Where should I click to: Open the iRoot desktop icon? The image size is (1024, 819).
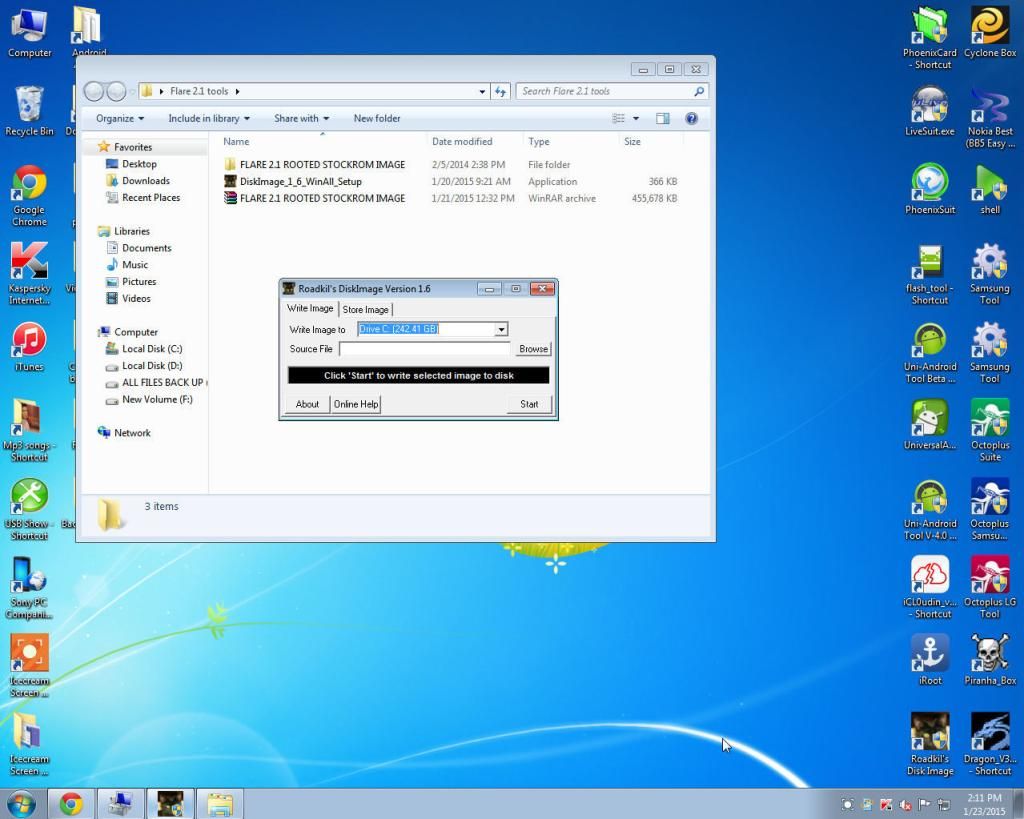point(930,654)
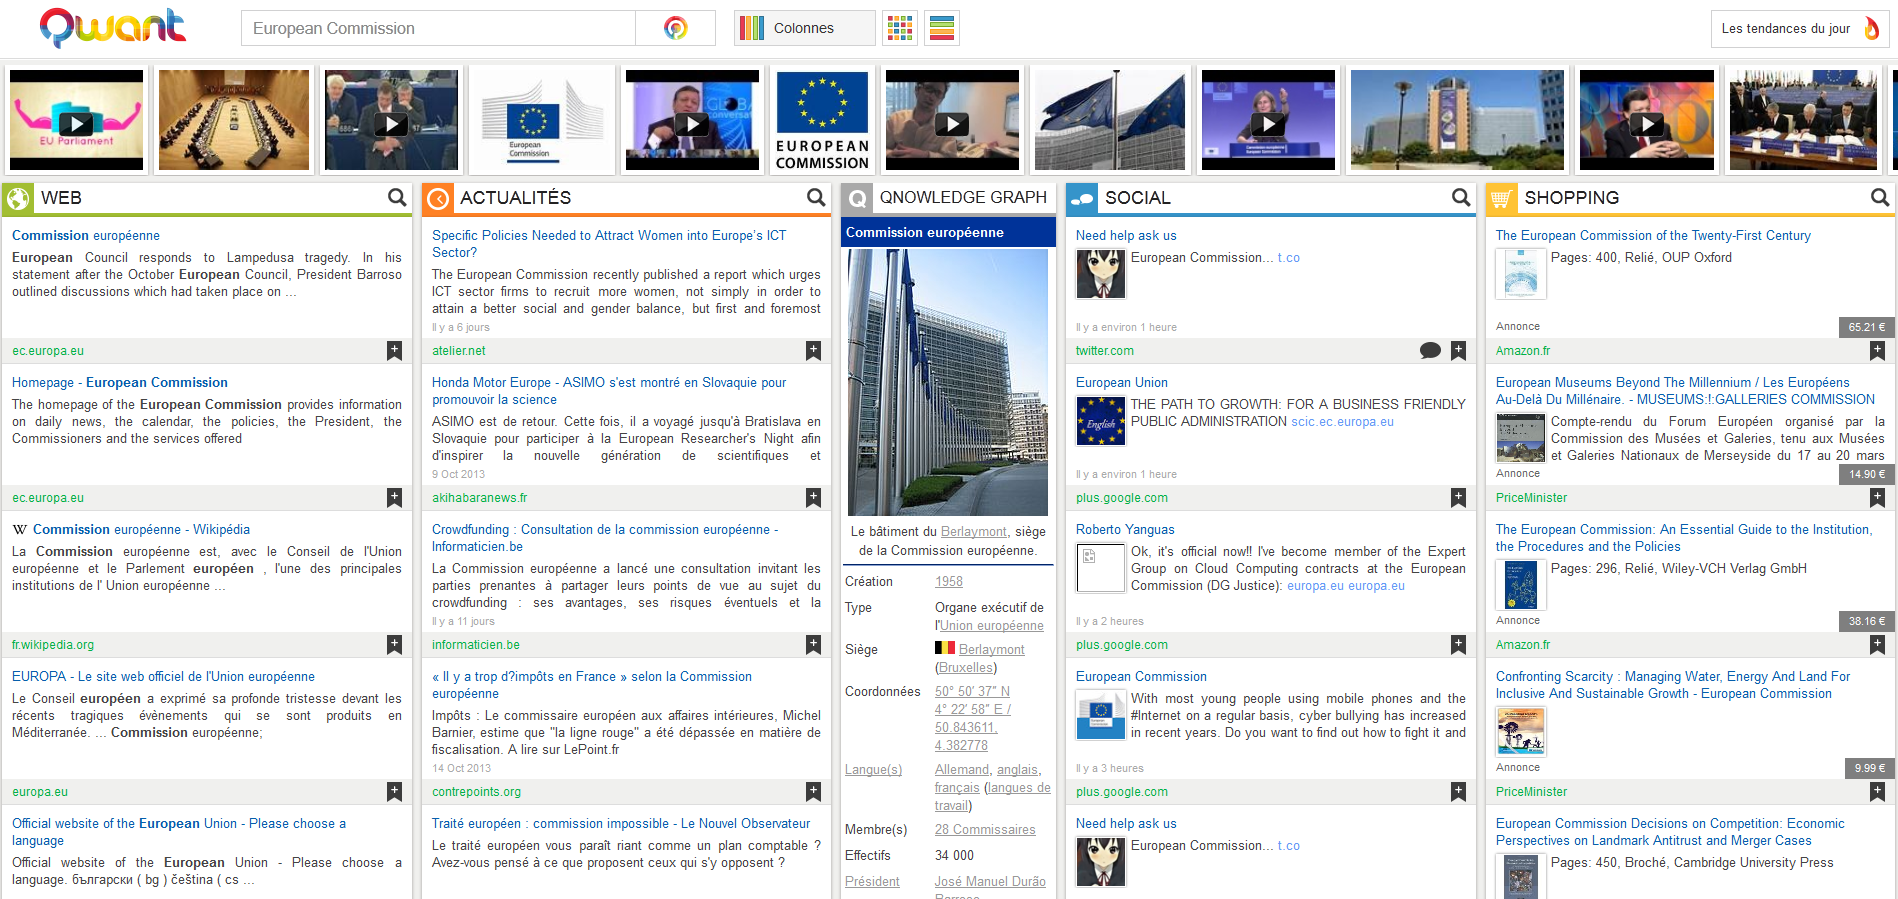Viewport: 1898px width, 899px height.
Task: Open the comment bubble on twitter.com result
Action: point(1430,350)
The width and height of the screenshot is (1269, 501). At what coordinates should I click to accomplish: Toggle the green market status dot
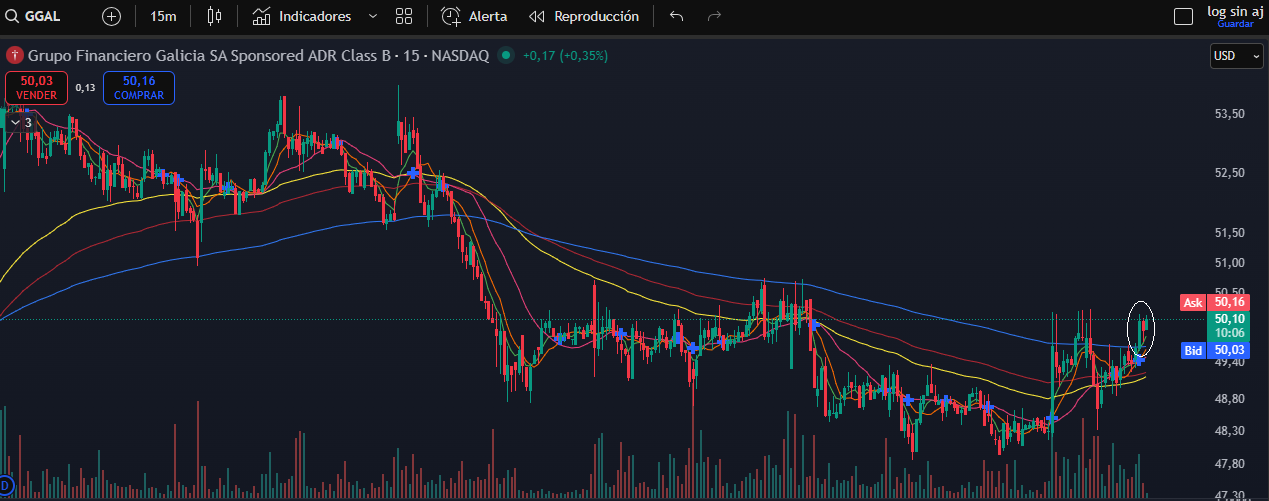[506, 56]
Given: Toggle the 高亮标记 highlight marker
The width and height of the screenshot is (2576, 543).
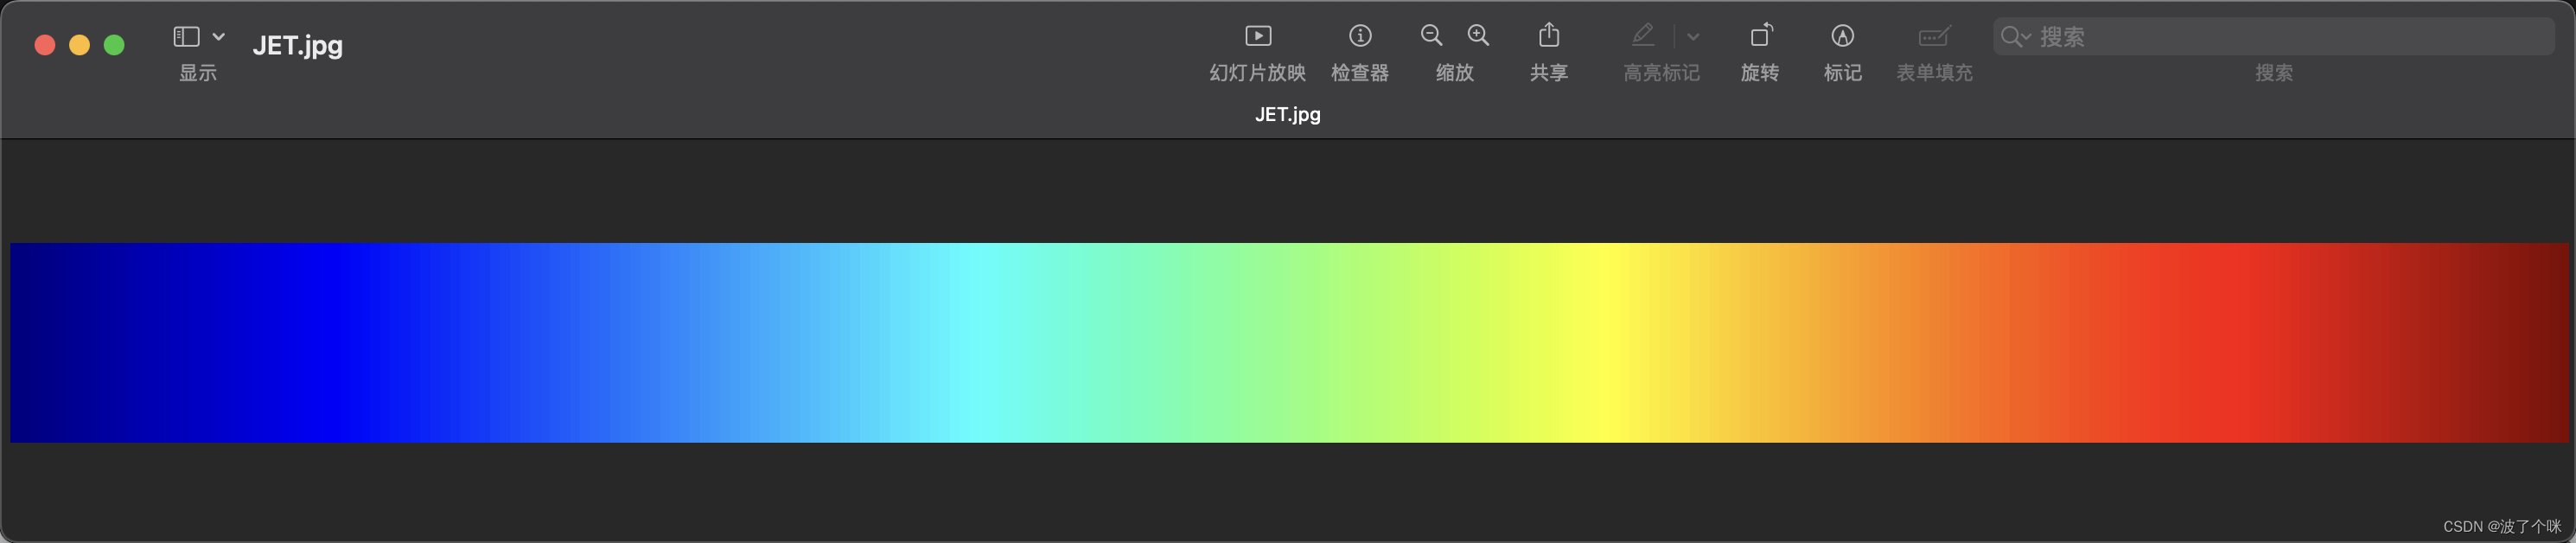Looking at the screenshot, I should (x=1643, y=35).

# # # # # # #

● Work to be completed: Print exactly, and only, the lines from the one with "Given: Toggle the 高亮标记 highlight marker" through the last line of the listing above. No pictures belong in the copy.

● Result:
Given: Toggle the 高亮标记 highlight marker
The width and height of the screenshot is (2576, 543).
Looking at the screenshot, I should (x=1643, y=35).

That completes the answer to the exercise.